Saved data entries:

____________

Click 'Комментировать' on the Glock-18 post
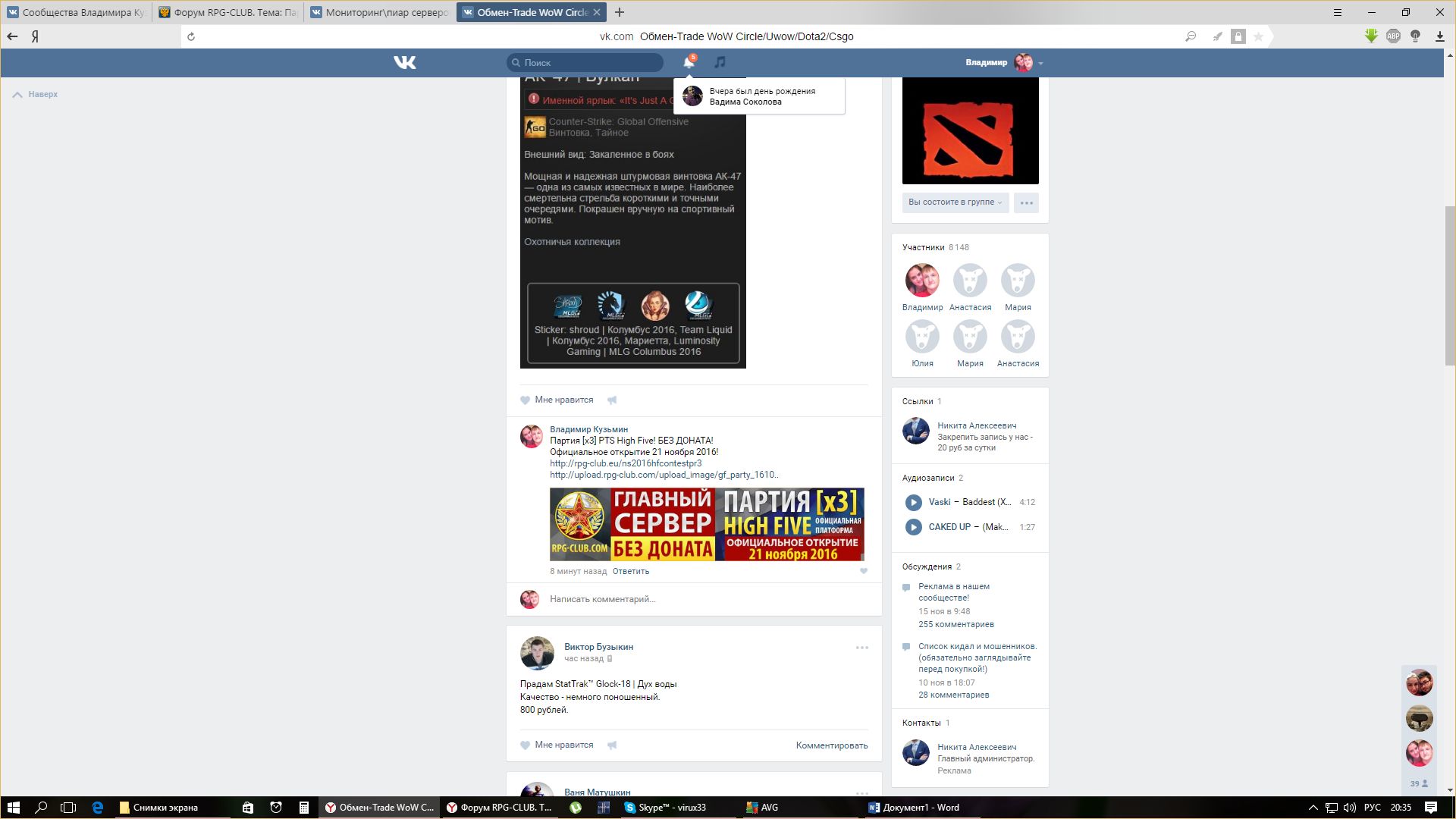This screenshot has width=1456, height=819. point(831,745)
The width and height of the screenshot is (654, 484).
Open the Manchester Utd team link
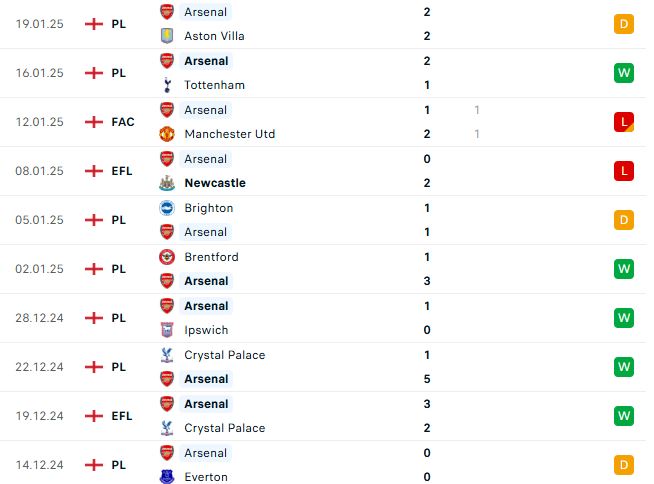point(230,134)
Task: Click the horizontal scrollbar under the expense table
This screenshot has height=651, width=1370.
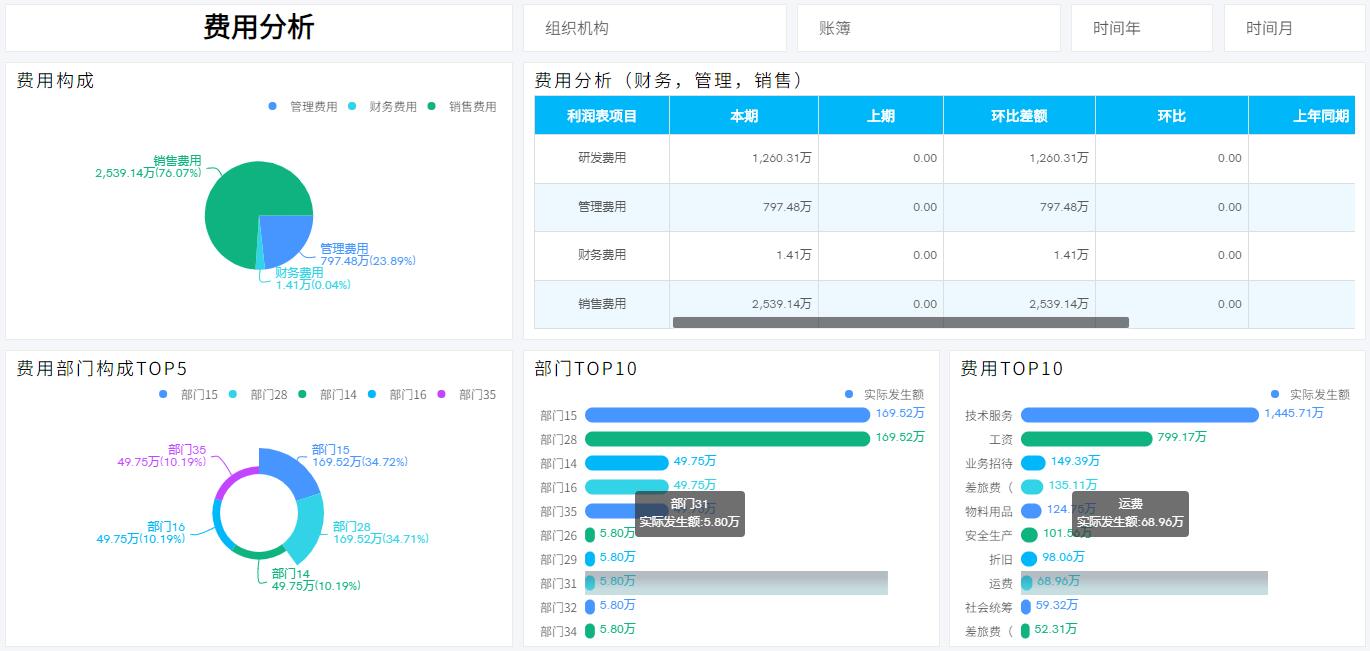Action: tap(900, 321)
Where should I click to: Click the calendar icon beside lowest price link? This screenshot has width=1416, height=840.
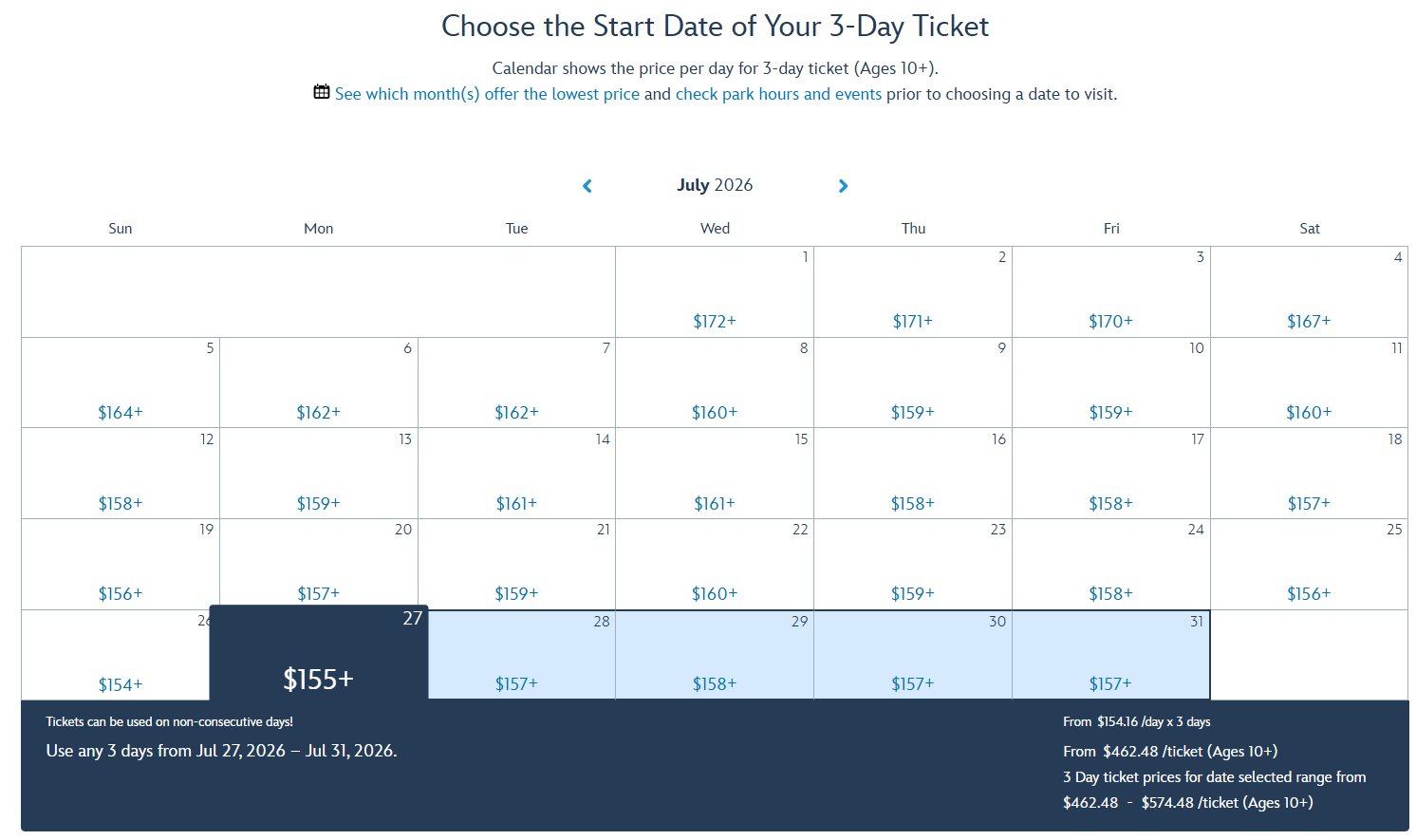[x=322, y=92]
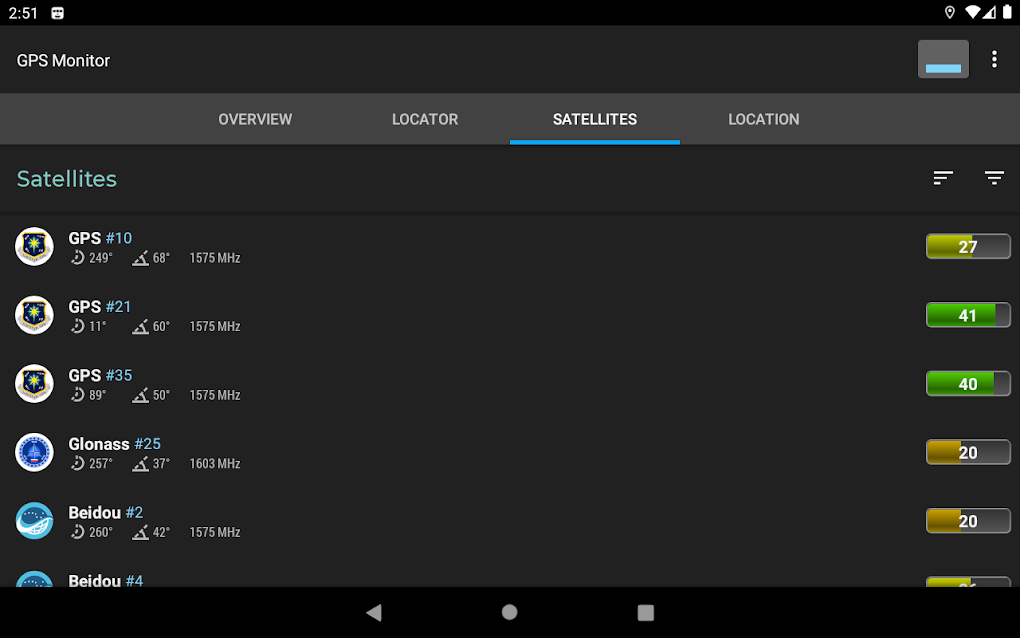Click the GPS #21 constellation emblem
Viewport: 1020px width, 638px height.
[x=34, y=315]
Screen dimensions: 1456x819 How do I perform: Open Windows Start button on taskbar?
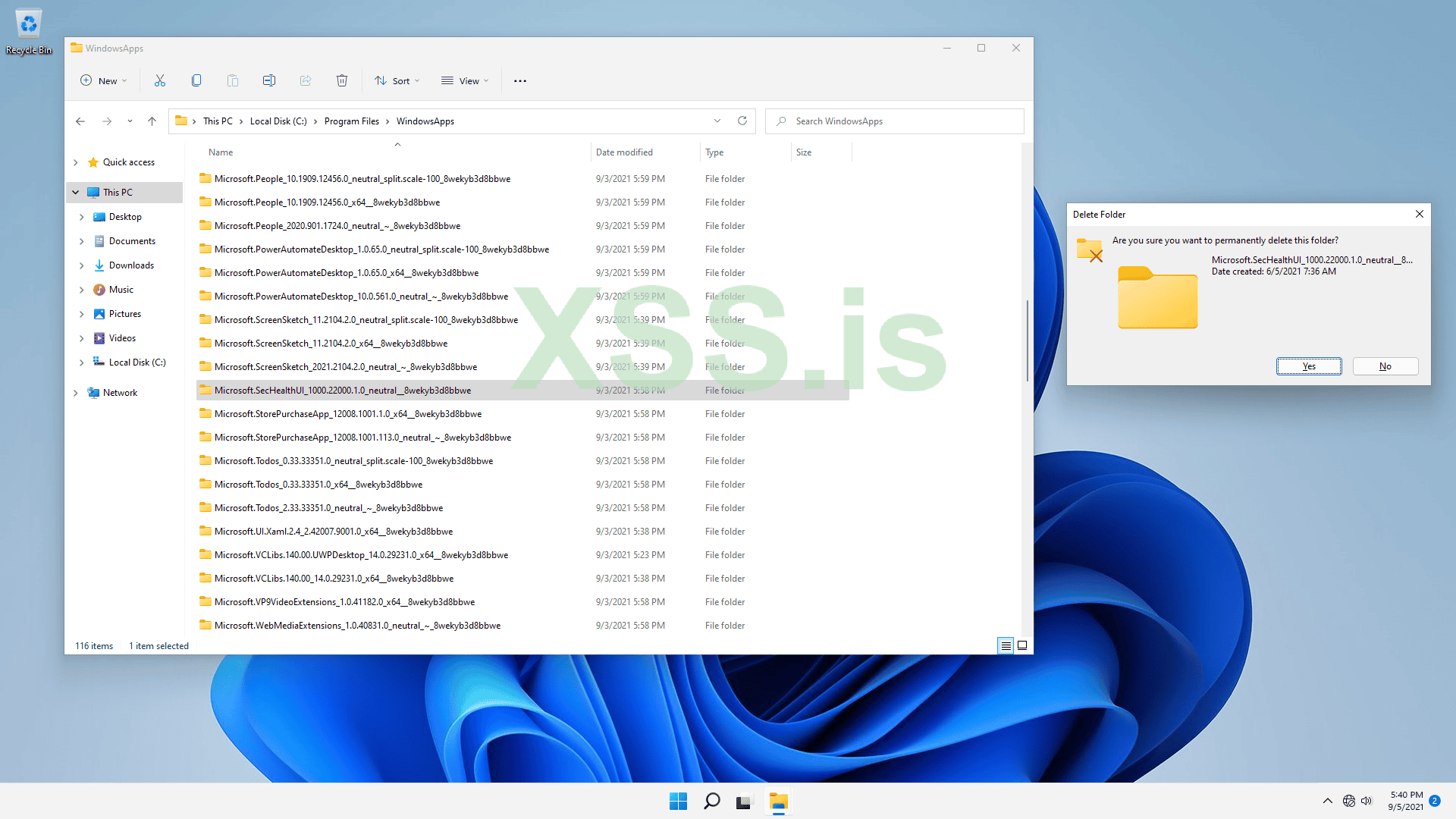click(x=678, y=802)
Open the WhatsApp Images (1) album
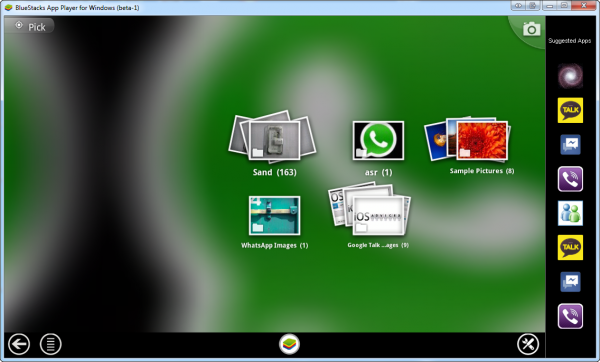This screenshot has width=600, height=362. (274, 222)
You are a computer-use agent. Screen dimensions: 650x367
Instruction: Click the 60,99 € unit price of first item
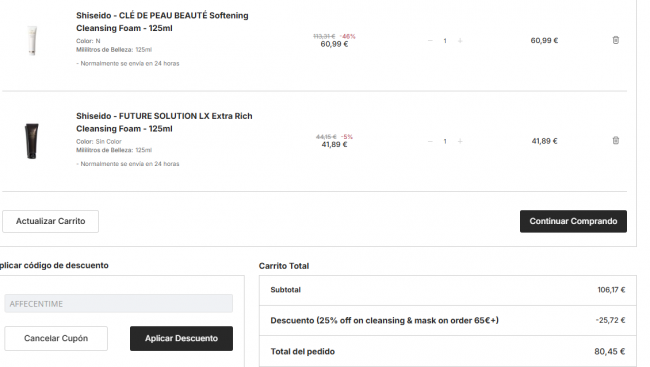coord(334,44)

____________

## Work required
Copy out every line of the records above word for word, omitting the pictures.

## Problem solution
Click 'Комментировать' on the Glock-18 post
This screenshot has width=1456, height=819. point(831,745)
The width and height of the screenshot is (654, 484).
Open the Manchester Utd team link
point(230,134)
Task: Click the horizontal scrollbar under the expense table
This screenshot has height=651, width=1370.
Action: tap(900, 321)
Where should I click to: Click the calendar icon beside lowest price link? This screenshot has width=1416, height=840.
[x=322, y=92]
Click the GPS #21 constellation emblem
Viewport: 1020px width, 638px height.
[x=34, y=315]
Screen dimensions: 1456x819 How do I perform: Open Windows Start button on taskbar?
click(x=678, y=802)
Open the WhatsApp Images (1) album
This screenshot has width=600, height=362. (274, 222)
You are a computer-use agent. Screen dimensions: 650x367
Instruction: Click the 60,99 € unit price of first item
coord(334,44)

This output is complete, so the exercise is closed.